Performance-based payments: By linking a portion of the consideration to the future performance of the acquired business, buyers can align the interests of both parties. This incentivises sellers to actively contribute to the success of the merged entity, and hopefully leading to a smoother integration process and increased chances of achieving synergies.
Risk allocation: Deferred consideration helps buyers allocate risk appropriately. By deferring payment, buyers can protect themselves from potential underperformance or unforeseen liabilities that may arise post-transaction. This mechanism ensures that buyers pay a fair price based on the actual performance and value generated by the acquired business.
Challenges and considerations:
While deferred consideration offers numerous benefits, it is not without its challenges and considerations. Both buyers and sellers must carefully evaluate the terms and conditions associated with deferred consideration to ensure a fair and mutually beneficial agreement. Some key considerations include:
Performance metrics: Defining clear and measurable performance metrics is crucial to ensure transparency and avoid disputes. Buyers and sellers must agree on the specific criteria that will determine the payment of deferred consideration, such as revenue targets, profitability thresholds, or market share goals.

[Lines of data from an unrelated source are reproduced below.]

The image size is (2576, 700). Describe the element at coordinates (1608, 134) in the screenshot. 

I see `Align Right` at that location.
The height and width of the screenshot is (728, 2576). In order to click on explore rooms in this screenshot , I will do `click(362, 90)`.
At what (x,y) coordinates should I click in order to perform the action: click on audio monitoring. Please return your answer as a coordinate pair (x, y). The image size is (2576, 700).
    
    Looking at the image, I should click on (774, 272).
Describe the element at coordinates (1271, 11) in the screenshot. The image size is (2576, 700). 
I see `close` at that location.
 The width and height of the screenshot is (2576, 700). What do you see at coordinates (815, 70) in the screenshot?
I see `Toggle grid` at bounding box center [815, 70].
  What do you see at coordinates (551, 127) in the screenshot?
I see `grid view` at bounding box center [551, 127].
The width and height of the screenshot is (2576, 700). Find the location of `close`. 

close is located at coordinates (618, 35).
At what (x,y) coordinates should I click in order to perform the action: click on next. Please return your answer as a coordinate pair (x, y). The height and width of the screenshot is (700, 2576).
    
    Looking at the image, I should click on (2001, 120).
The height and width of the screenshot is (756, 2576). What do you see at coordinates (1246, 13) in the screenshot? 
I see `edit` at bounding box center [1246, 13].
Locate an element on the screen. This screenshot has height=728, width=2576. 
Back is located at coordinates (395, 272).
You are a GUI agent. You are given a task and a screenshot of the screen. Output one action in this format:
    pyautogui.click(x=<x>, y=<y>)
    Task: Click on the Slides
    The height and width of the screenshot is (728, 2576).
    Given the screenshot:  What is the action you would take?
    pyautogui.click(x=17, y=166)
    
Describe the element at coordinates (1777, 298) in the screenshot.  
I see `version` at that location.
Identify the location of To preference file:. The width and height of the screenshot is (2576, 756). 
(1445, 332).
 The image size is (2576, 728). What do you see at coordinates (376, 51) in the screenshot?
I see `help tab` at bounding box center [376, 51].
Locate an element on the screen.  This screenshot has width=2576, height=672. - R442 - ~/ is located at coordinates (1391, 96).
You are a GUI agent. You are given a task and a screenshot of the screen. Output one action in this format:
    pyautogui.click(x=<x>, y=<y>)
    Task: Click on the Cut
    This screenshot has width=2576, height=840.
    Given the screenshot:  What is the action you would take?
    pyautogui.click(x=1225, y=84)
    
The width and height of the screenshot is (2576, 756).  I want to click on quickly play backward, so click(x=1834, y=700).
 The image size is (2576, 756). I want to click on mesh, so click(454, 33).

Payment structure: The structure of deferred consideration should be carefully designed to balance the interests of both parties. It can be in the form of earn-outs, milestone payments, or contingent payments based on specific events or achievements. The payment schedule and timeline should be clearly defined to avoid ambiguity and potential conflicts.
Legal and tax implications: Deferred consideration may have legal and tax implications that need to be carefully considered. Parties should seek professional advice to ensure compliance with relevant regulations and optimise the tax treatment of the deferred payments.
Deferred consideration can be a useful tool when used carefully to bridge the valuation gap for deals that might otherwise fall over at the first hurdle. By deferring a portion of the consideration, both parties can align their interests, mitigate risks, and achieve a more favourable deal outcome. However, it is essential to carefully structure and evaluate the terms and conditions associated with it to ensure fairness and transparency. When used effectively, deferred consideration can be a win-win solution that enhances the success of deals and creates value for all stakeholders involved.